EXERCISE DETAILS
Repeat nothing but the lines below running from the one containing "Click Conversions card info icon" to the one containing "This screenshot has height=952, width=1270.". Keep both end lines.
:: DATASET ::
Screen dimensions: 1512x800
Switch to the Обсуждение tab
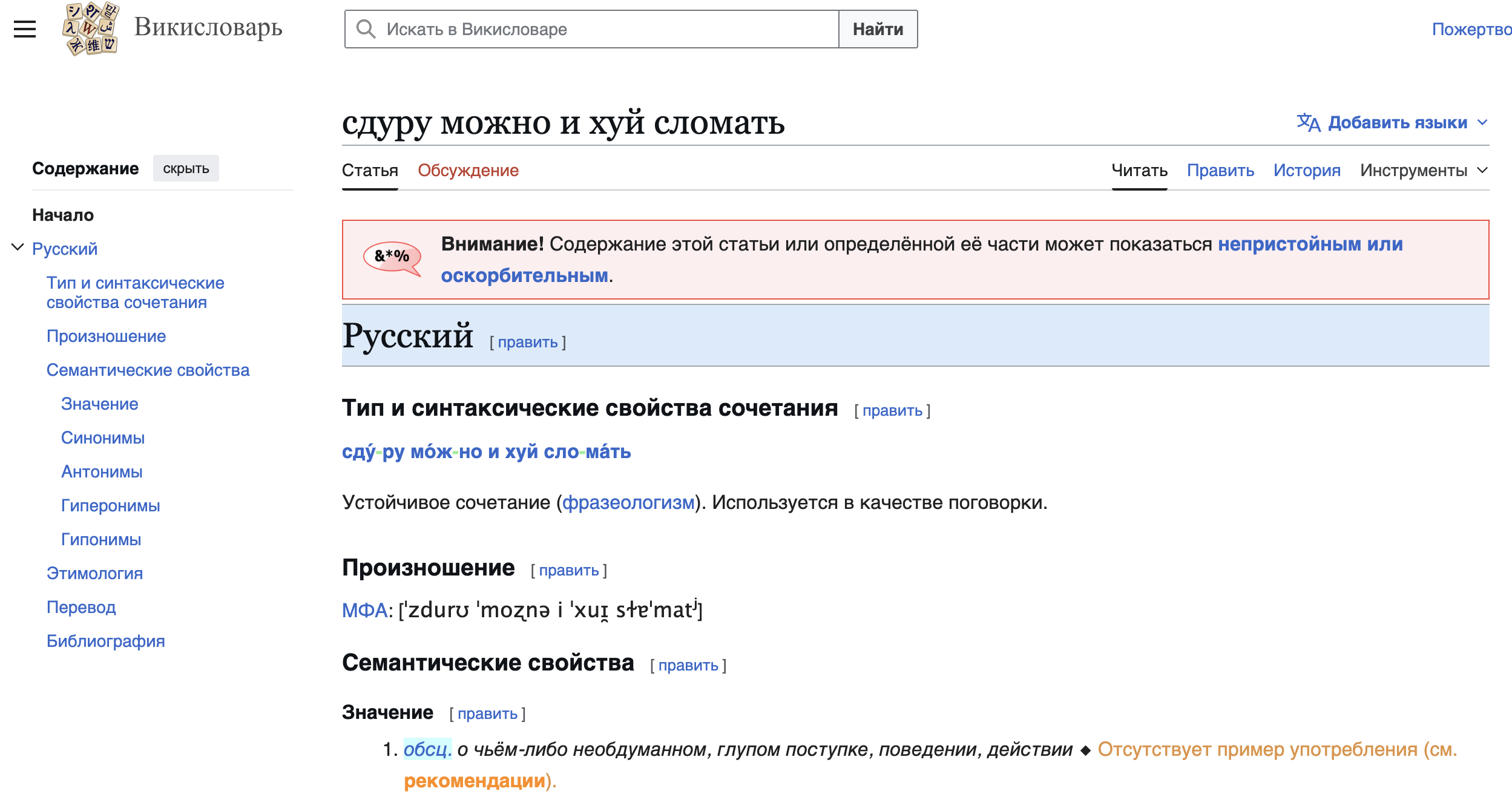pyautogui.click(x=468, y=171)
:::
:: DATASET ::
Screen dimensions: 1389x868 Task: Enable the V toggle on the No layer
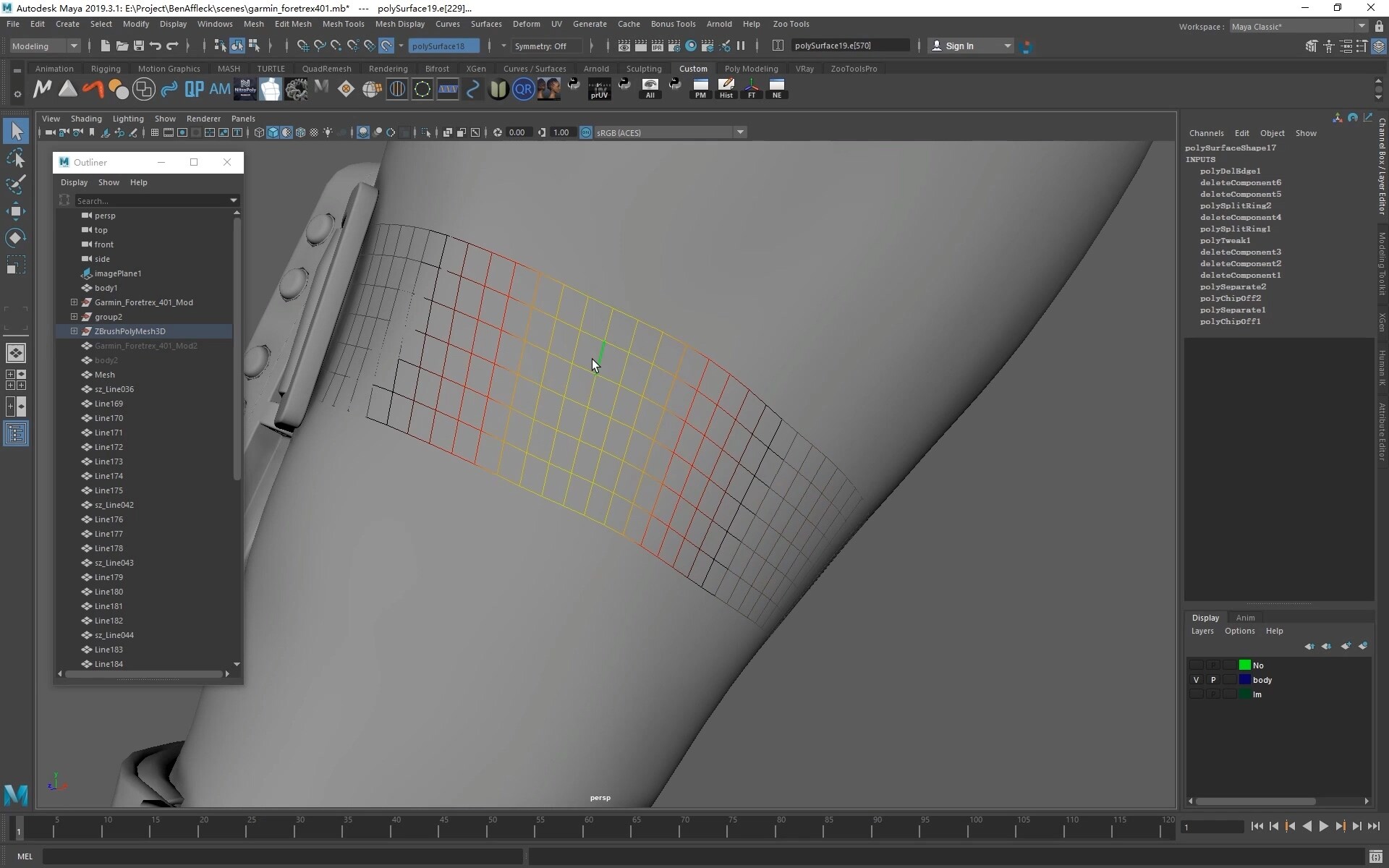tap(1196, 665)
:::
:: DATASET ::
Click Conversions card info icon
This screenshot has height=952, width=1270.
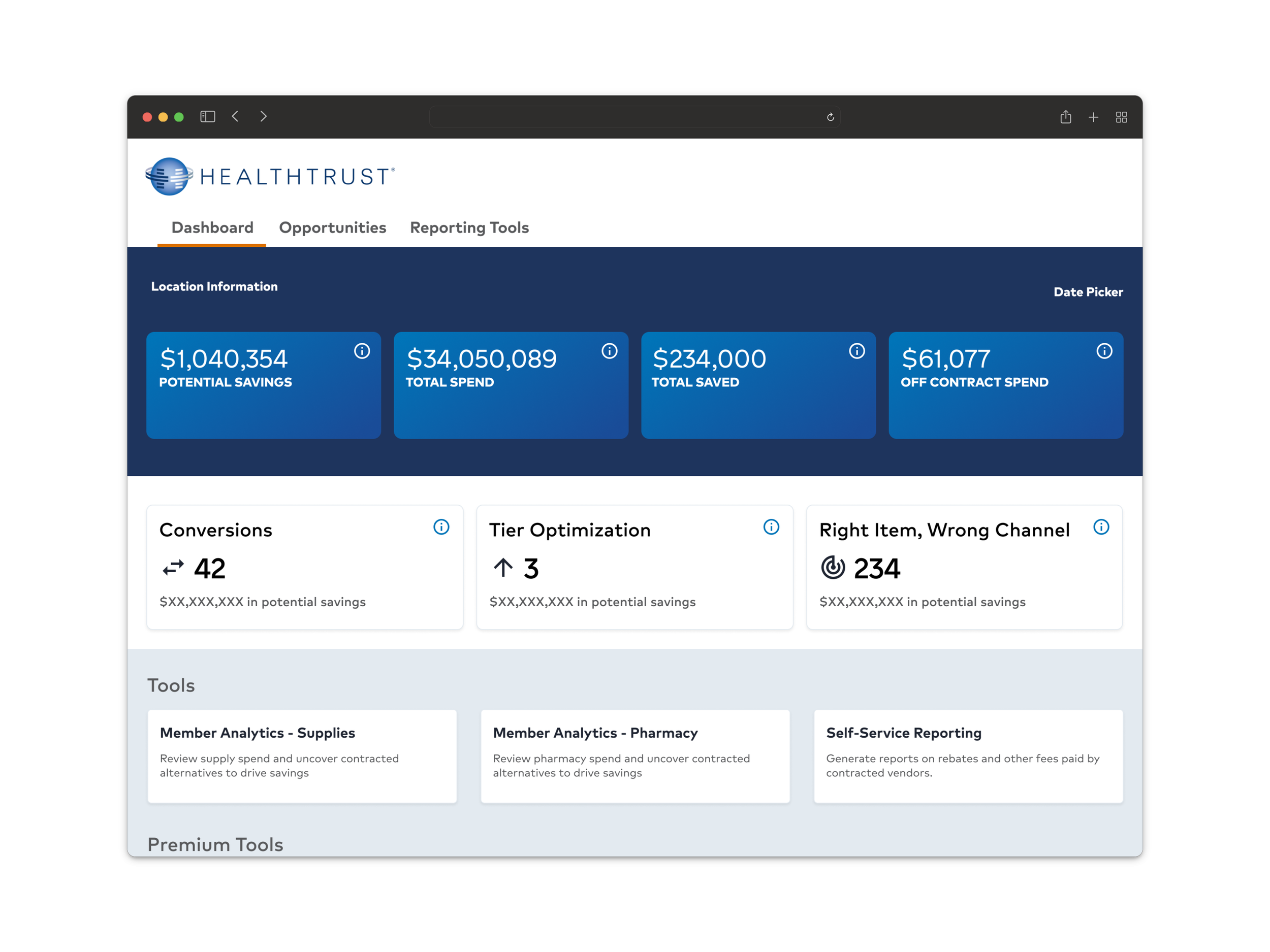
:::
ANSWER SECTION
Click Conversions card info icon
This screenshot has height=952, width=1270.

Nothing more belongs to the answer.